* _ATTIVITÀ_
Riassumi in forma più breve il paragrafo del racconto sulla gita in Valle d'Ayas che inizia con «La neve che compone le piste», conservandone i fatti principali.

* _TESTO DELL'ESERCIZIO_
----
Pieno inverno 2005/2006. L'estate del 2005 è lontana, quella del 2006 ancora più lontana. I giorni sono cortissimi, a metà pomeriggio è buio, la temperatura anche in pianura si alza di poco sopra lo zero. Sembra davvero impossibile che in altri momenti dell'anno si riesca ad andare in montagna in maniche corte, mentre adesso su quelle stesse montagne sfrecciano gli sciatori.
La neve che compone le piste, però, è inevitabilmente artificiale. Sarà il periodo di siccità, saranno i mutamenti climatici, sta di fatto che in pratica l'ultima vera nevicata sia passata da più di un mese, e quindi l'unico modo di rendere possibile la redditizia stagione sciistica è ricorrere all'innevamento artificiale. Il resto della valle è vagamente spoglio, e anche dove i prati sono coperti di neve spuntano qua e là, visibili anche da lontano, inconfondifbili ciuffi d'erba secca.
"Ragazzi, neve ce n'è pochissima, si riuscirebbe addirittura ad andare a camminare... al limite con le racchette" dico a Massi e Marco di ritorno dall'Epifania a
Champoluc. Detto fatto, si parte. Le previsioni meteo sono ottime, sereno e freddo, e non sbagliano.
15 gennaio, ore 8.16. Puntuali come orologi svizzeri io e Massi arriviamo a raccogliere Marco alla stazione di Santhià, come già abbiamo fatto mille volte nel corso del 2005. Il treno è un po' meno puntuale, naturalmente, ma ancora accettabile; ripartiamo e dirigiamo decisi verso la Valle d'Ayas.
Entrati nella conca di Ayas esaminiamo la situazione della neve, e valutiamo le ipotesi su dove andare. Le più valide sembrano essere tre: il lago Lechien, il Facciabella e il Palon di Resy.
Il Lechien è fin troppo basso, l'ultima volta ci sono stato con Marco e l'abbiamo raggiunto in meno di un'ora. Si può fare di meglio!
Il Facciabella è una cima bellissima, ma ci siamo stati da poco, il 30 ottobre (altra giornata spettacolare).
Il Palon di Resy è lì davanti a noi, con i suoi 2640 metri di erba con neve a chiazze. Troppo invitante.
----
* _ESTRATTO DEL MATERIALE_
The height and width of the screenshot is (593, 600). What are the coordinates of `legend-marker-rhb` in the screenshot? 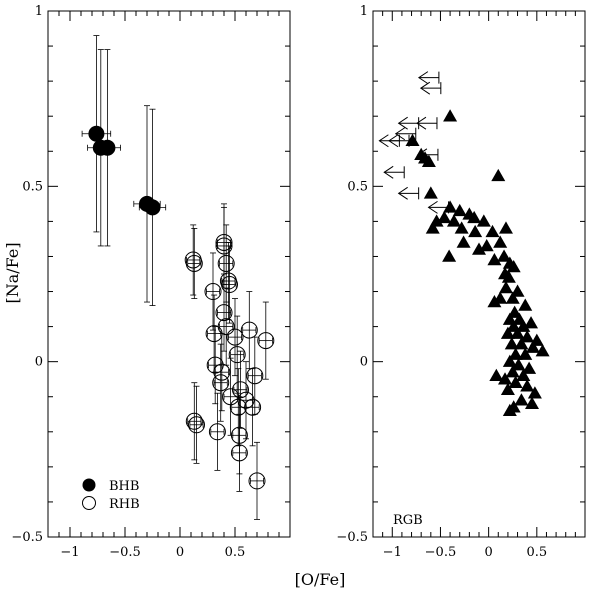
----
* _RISPOSTA_
La neve delle piste è per forza artificiale. L'ultima vera nevicata risale a più di un mese prima, forse per la siccità o per i mutamenti climatici. Per rendere possibile la redditizia stagione sciistica si ricorre quindi all'innevamento artificiale. Il resto della valle è quasi spoglio, e anche sui prati innevati spuntano ciuffi d'erba secca visibili da lontano.